“Do you persist in talking of this?” demanded Isabel.
“Not at all—not at all,” was the humble rejoinder. “It being your desire, the subject shall be dropped immediately. I would merely observe, what an inhuman wretch that man was to deliberately kill his own uncle, and that in the most horrible manner conceivable.”
“If you have come here to jeer and mock at me, you must continue your insults without my presence,” interrupted our heroine, and so saying she entered the house, and quietly closed the door between her and her tormentor.
Jim McCabe ground his teeth with rage. Was this to be the result of the new game he had so hopefully commenced? Did she, then, hate him so bitterly? and was her love for Russell Trafford so great that his death had produced this marked change in her lovely face? But Jim McCabe was not the man to submit thus tamely. He shook his fist at the door which shut the maiden from his view, and muttered:
“This is all very fine, my proud lady, but the time is not far off when you will look at Jim McCabe with a much softer expression in those eyes. I have played none but my loose cards as yet, but there are trumps to follow that are certain to win, and two weeks shall not pass away before I shall have the pleasure of seeing this haughty jade at my feet.”

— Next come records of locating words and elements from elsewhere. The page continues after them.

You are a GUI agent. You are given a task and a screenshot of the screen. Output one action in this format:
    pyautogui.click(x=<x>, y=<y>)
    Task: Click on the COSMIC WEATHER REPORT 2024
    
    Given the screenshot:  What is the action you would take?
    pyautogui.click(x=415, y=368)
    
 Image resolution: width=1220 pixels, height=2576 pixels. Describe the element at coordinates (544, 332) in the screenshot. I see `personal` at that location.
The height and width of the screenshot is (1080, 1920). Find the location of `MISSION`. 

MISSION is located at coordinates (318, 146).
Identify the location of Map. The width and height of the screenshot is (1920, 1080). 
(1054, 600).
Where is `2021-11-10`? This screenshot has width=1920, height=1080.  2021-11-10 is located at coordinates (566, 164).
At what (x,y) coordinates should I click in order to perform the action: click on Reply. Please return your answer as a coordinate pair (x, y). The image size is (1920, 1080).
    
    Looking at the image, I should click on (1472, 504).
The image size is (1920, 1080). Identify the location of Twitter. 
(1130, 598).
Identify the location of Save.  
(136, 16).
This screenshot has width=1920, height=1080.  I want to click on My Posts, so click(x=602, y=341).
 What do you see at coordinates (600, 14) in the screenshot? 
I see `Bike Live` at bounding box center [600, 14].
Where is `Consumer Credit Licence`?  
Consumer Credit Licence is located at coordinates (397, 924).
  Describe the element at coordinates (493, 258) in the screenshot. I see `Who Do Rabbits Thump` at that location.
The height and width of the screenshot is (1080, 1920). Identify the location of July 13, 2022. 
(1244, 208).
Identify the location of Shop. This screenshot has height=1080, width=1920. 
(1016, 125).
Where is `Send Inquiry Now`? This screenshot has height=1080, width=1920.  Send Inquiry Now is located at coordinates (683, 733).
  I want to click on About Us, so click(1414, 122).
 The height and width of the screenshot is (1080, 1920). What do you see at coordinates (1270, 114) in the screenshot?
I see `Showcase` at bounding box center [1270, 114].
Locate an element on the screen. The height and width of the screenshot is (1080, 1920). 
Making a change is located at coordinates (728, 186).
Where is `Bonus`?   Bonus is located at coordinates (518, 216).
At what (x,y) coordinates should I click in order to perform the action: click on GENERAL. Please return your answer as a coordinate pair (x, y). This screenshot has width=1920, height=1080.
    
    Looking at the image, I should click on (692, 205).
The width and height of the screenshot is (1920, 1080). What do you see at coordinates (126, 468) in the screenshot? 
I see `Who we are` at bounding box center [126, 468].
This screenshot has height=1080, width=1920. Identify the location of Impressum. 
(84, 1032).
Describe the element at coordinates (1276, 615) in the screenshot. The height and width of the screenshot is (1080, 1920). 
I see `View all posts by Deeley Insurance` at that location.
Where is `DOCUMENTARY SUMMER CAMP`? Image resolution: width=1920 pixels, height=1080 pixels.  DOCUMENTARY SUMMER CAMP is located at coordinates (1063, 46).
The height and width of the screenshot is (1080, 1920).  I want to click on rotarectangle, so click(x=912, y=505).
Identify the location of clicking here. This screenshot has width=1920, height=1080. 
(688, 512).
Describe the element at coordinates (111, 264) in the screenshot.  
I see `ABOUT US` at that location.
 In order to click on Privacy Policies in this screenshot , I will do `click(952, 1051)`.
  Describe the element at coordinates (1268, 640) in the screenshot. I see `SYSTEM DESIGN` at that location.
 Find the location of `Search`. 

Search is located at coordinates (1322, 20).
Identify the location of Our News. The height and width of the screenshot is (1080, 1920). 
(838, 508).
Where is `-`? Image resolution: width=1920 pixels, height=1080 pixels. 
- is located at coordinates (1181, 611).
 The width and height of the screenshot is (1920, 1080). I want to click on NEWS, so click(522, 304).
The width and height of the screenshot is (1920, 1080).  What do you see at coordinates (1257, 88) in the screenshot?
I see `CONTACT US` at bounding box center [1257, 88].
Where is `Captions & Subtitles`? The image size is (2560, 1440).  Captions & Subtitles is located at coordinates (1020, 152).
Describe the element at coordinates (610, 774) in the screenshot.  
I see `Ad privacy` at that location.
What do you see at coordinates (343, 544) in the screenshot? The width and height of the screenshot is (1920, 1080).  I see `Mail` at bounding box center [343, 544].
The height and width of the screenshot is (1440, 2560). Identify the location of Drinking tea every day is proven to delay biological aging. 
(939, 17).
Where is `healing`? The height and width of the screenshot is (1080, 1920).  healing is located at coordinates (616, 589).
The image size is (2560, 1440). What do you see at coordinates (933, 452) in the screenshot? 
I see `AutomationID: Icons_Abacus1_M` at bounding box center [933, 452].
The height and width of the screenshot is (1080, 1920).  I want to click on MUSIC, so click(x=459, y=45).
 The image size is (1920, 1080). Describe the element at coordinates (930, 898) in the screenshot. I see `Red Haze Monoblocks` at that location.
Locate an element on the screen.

He hissed the last words through his clenched teeth, and his usually red face grew still redder with anger.
He was walking away from the spot, when a peculiar voice behind him arrested his footsteps.
“Hello, you! Jest draw rein a minute, ef you please.”
Instinctively guessing that he was the one accosted, McCabe stopped to see who the presumptuous person was. A tall, angular specimen of humanity, with long, dangling legs and ungainly feet, was coming toward him with awkward strides. He was an utter stranger to McCabe, but the latter saw at a glance that he was a Yankee, of the raw sort, evidently just from his native State. His dress alone would have proven that fact, to say nothing of the nasal twang in his voice, and the “down-east” peculiarity of speech. He wore a tall, white hat, the nap of which stuck straight out; a pair of striped trowsers, which clung tenaciously to the awkward members they protected; and a blue, threadbare coat, whose swallow-tails reached nearly to his heels.
“How d’ye dew, stranger?” drawled the specimen, as he came up. “Right nice weather we’re havin’ nowadays, ain’t it?”